The current approach risks further alienating both the protesters in Baghdad and the south as well as Iraq’s non-Shiite communities. As Rudaw reported this week, Meeran Mohammed, a Kurdish MP in the Iraqi parliament, said that Kurds “are not convinced” by such an approach. “Kurds should not be dealt with based on this standard because Kurds are not part of the destruction wrought upon provinces of southern Iraq, and I believe it is impossible that a cabinet not supported by two important components of Iraq [Kurds and Sunnis] succeed,” he added.
On Sunday, President of the Kurdistan Democratic Party (KDP) Masoud Barzani also met with one of Iraq’s most prominent Sunni Arab leaders to jointly express their concerns. Barzani and the Speaker of the Iraqi Parliament Mohammed al-Halbousi issued a joint statement in which they affirmed that “any future [Iraqi] government has to be representative of all components of Iraq and built upon the foundation of national partnership”.
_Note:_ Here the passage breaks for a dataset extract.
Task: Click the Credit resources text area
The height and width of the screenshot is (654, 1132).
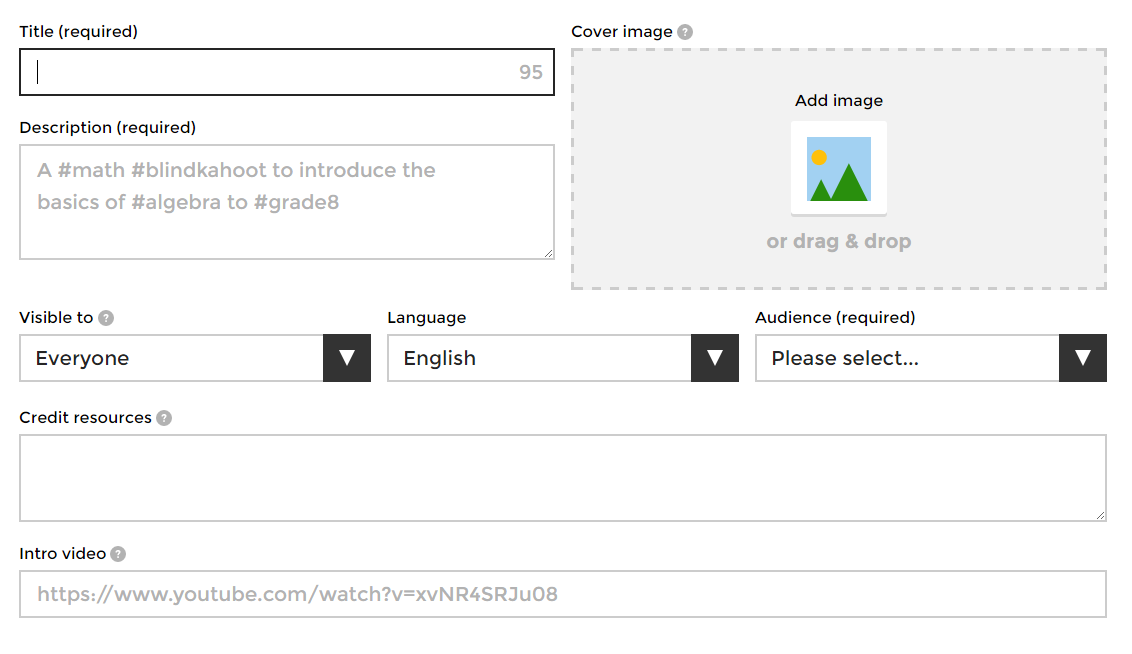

Given the history of Iraq and the Middle East, both Halbousi and Barzani appear completely justified in signaling their concerns regarding the method and direction of changes currently occurring in Baghdad. Ignoring the Baghdad protesters’ actual demands, but using the unrest to further centralize power and cement Shiite dictatorial control over the country would constitute a classic and all too often successful stratagem.
David Romano has been a Rudaw columnist since 2010. He holds the Thomas G. Strong Professor of Middle East Politics at Missouri State University and is the author of numerous publications on the Kurds and the Middle East.
The views expressed in this article are those of the author and do not necessarily reflect the position of Rudaw.